RESET SLAVE; -- forget position because we're about to auto-position...

START SLAVE;

SHOW SLAVE STATUS\G

-- Verify replication is OK

<see below> is the copy-pasted value from Executed_Gtid_Set rewritten to include the missing GTID sets. For example, from node2 we copy-paste 7b07bfca-d4d9-11e5-b97a-fe46eb913463:5052104638-5054955706 which has three parts:

server UUID  = 7b07bfca-d4d9-11e5-b97a-fe46eb913463
first trx ID = 5052104638
last trx ID  = 5054955706

The missing GTID set is 7b07bfca-d4d9-11e5-b97a-fe46eb913463:5052064794-5052104637, also three parts:

server UUDID      = 7b07bfca-d4d9-11e5-b97a-fe46eb913463
missing trx begin = 5052064794
missing trx end   = 5052104637

The rewritten GTID set is server UUID:missing trx begin-last trx ID, which is 7b07bfca-d4d9-11e5-b97a-fe46eb913463:5052064794-5054955706. Be sure to rewrite the GTID sets for all server UUIDs with missing GTIDs.
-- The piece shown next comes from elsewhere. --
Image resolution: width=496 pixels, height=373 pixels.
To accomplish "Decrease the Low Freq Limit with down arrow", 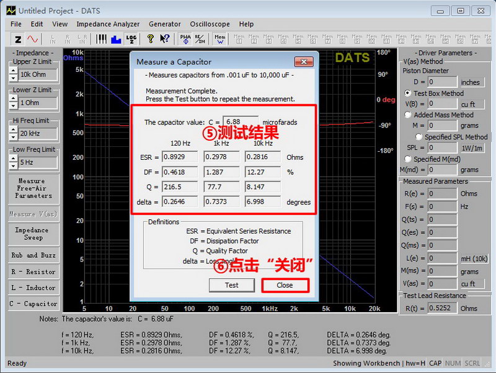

This example shows only one server UUID, but there can be many, even for server UUIDs that no longer exist.

Before rewriting history, node2 started with transaction (trx) ID 5,052,104,638. But node1 has earlier transactions that it can’t send to node2 because they’re already purged from the binary logs on node1. So we rewrote node2’s history to match node1’s history: node2 starts with trx ID 5,052,064,794, same as node1. Now when node2 attempts to auto-pos on node1, there won’t be any missing GTIDs because they start with the same trx ID.